Wednesday, March 29, 2006

The sixth roommate

(Rated R for profanity and pot)

Over a cuppa joe on a wintery NYC morning, younger bro detailed his new digs to Dad and I. He shared it with 6 others near Coney Island; as a struggler, he couldn't afford a fancy joint in Manhattan or even Hoboken.

It was the 6th roommate that raised dad's heckles. The first few roommates were the standard struggling NYC folks: actors, writers, artists. The 6th roommate came out of the blue, literally.

"And the sixth one sells whips, chains, hancuffs. You know, fetish stuff," bro said.

"Who is fetish?" asked Dad with curious eyes. OK, either Dad was being insanely funny or a geezer from ancient India.

"Dad, you don't know fetish?" I asked.

"Know I don't. Who is fetish?" he asked once again. This comes from a university professor, who enjoys talking stock prices.

"Dad, it's sex stuff. She works at a sex store," bro said, forced to answer.

Dad, a simple man, for a second mulled over Ms. Fetish and her consequences.

"Get out," dad said wryly, looking at his cuppa, ashamed. He pointed his finger to the door, indicating he wanted younger bro out of that apartment.

Bro and I broke out into fits of laughter, believing dad hadn't come to terms with younger bro's adulthood.

"Dad, she's not my bride, don't worry!" bro said, cracking up. "She won't hurt me."

It took a while for dad to get the scene, but he joined us with a laugh or two.

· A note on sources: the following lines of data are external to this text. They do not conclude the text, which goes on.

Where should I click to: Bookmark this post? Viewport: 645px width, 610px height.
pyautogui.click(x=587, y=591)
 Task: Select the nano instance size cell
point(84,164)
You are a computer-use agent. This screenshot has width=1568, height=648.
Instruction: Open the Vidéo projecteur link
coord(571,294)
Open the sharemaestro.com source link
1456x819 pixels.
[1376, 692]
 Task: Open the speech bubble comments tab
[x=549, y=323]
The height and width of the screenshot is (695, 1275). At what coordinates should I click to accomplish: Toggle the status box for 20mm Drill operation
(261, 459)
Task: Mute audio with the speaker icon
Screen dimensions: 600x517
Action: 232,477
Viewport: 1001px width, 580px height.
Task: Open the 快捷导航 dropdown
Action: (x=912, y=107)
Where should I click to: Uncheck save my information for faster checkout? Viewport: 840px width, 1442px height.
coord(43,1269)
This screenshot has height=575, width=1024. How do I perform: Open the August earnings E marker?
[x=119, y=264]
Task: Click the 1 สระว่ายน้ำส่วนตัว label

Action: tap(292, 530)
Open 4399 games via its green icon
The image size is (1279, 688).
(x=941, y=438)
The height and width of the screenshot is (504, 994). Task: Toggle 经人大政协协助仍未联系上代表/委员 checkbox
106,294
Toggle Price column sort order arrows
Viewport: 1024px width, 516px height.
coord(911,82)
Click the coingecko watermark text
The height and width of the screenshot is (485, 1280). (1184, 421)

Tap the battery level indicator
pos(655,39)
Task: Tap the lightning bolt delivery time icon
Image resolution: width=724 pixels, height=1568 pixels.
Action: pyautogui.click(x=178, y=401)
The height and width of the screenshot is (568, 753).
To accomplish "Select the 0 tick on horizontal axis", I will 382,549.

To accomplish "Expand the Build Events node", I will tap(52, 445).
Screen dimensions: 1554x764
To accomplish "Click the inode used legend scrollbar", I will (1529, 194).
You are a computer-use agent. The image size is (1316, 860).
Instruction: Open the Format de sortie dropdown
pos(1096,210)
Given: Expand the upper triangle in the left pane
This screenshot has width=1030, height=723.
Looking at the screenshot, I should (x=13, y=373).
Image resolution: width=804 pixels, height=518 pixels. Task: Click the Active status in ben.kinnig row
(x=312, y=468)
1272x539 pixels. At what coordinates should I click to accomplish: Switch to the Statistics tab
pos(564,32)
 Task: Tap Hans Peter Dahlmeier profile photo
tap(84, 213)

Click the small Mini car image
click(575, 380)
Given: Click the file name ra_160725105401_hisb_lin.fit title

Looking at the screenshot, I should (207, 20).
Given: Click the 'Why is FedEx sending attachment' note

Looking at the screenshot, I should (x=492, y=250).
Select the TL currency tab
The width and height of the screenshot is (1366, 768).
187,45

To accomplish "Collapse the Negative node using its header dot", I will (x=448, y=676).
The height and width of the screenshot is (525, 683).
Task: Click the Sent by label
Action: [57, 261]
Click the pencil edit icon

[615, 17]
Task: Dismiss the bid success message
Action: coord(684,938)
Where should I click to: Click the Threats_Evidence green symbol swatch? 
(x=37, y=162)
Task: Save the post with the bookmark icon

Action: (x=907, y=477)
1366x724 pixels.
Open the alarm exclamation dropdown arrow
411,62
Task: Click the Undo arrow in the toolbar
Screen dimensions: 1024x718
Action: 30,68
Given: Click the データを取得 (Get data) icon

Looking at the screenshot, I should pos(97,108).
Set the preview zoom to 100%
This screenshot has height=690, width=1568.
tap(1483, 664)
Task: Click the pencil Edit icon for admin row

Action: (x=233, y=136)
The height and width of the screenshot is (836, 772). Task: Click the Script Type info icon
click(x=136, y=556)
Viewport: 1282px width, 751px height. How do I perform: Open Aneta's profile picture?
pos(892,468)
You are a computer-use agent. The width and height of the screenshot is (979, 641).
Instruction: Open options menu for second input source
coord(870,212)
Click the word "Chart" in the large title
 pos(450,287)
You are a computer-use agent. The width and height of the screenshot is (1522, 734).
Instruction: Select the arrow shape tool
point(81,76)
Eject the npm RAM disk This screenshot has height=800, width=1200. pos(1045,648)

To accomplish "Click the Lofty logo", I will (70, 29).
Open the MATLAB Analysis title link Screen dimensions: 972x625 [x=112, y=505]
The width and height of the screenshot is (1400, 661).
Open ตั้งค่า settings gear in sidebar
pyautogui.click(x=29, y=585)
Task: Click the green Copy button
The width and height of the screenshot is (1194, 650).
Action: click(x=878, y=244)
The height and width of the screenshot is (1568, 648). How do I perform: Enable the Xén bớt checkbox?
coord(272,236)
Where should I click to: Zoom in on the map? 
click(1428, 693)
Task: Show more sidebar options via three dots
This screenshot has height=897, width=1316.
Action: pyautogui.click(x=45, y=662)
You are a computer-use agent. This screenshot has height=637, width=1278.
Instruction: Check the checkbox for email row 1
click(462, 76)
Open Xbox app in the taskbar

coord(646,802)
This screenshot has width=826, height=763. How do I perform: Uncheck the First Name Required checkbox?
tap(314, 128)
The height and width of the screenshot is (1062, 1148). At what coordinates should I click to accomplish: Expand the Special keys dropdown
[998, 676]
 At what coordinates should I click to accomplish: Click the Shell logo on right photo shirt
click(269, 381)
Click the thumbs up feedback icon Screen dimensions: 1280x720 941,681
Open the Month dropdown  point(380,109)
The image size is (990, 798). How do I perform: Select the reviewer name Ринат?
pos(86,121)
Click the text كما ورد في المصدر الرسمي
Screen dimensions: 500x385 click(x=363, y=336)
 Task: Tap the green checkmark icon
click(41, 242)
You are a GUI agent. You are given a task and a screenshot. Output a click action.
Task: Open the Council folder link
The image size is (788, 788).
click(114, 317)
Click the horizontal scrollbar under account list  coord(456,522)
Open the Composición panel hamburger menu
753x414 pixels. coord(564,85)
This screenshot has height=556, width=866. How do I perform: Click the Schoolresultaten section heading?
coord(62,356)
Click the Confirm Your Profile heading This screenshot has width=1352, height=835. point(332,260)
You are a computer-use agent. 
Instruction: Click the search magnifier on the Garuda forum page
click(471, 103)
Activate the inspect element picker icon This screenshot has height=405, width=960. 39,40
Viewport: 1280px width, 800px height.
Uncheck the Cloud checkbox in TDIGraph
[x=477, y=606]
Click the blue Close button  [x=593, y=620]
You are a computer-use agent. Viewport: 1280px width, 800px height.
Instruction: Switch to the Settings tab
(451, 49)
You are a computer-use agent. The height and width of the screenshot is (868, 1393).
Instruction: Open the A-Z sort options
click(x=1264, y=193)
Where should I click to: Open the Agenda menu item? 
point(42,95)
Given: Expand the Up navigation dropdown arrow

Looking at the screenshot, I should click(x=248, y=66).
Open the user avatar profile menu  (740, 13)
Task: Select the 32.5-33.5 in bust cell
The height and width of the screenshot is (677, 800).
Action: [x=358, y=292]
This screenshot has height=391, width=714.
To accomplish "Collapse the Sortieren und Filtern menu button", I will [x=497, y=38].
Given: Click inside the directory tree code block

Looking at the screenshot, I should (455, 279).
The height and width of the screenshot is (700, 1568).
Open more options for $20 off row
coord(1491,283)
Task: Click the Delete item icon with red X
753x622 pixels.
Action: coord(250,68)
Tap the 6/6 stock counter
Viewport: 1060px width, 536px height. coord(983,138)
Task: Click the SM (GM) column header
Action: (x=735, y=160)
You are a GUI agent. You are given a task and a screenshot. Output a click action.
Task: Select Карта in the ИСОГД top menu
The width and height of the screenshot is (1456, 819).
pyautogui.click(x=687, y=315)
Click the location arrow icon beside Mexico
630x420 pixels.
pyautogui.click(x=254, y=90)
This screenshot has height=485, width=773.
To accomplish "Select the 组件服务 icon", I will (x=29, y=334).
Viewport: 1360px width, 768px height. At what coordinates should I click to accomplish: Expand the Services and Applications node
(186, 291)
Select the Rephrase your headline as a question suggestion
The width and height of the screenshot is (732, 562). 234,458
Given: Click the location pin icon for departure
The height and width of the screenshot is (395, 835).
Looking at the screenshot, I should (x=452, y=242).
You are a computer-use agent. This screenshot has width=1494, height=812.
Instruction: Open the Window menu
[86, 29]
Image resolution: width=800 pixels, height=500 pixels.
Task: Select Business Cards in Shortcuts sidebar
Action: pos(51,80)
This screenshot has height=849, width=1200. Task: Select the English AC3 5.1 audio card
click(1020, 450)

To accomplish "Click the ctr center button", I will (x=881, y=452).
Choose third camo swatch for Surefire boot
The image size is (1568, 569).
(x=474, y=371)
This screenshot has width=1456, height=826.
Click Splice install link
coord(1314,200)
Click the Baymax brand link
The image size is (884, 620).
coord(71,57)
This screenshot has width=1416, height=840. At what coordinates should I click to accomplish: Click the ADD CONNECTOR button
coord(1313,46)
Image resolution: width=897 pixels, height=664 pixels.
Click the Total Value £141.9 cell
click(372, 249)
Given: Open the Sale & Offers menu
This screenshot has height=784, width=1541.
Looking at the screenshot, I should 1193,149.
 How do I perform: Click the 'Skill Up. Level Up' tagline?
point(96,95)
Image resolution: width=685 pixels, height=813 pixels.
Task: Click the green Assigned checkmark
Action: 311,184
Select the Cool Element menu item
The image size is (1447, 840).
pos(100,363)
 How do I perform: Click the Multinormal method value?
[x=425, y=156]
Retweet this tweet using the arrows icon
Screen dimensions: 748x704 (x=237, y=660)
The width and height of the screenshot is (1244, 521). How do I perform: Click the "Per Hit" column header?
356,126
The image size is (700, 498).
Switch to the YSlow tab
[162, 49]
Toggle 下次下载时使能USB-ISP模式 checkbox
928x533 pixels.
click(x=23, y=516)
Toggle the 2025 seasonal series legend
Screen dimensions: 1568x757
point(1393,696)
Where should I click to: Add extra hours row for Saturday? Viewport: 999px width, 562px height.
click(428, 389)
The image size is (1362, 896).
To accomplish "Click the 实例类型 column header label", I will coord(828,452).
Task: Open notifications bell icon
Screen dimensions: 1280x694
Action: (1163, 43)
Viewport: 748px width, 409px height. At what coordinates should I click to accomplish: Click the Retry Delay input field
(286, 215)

But this isn't the biggest life secret dad will keep.

As a university professor in 1970s Boston, some of his students thought he was a drug dealer and landed up at our home seeking pot. Dad had to convince them that "just because he was funny in class didn't mean he was a drug dealer." He would have kept quiet about this -- Mom forced it out of him during a family cocktail hour.

Anyways, thankfully for dad's vanilla values, bro soon moved to Manhattan over a bagel shop, where he got free bagels and coffee everyday. Gone were the crocodile tears of his youngest son living with a fetish store concierge.


Blogger sinusoidally said...

You have an interesting family.

7:17 PM  
Blogger Neha said...

Hehe, my dad always refers to bhang as "tribal juice" when he's telling me stories of the ol' college that one where he drank so much "juice" that he ran across a field with a stick through his foot and he never realized it. Ah yes. The apple doesn't fall far I suppose :-)

2:31 PM  
Blogger Khakra said...

haha! mom popped some bhaang into dad's system and he thought he was on a spaceship. atleast your dad's open about his pot habits, me dad barely knows how to say hello, let alone talking about his past

12:32 PM  
Blogger square peg said...

HA!!! I was honestly thinking that even if one of us explained "fetish" to my dad he still wouldn't get it, but then again, I bet my parents had wild secret lives when they were younger. I can totally see my mom getting drunk and dancing on the coffee table with a lampshade on her head at some staid desi gathering.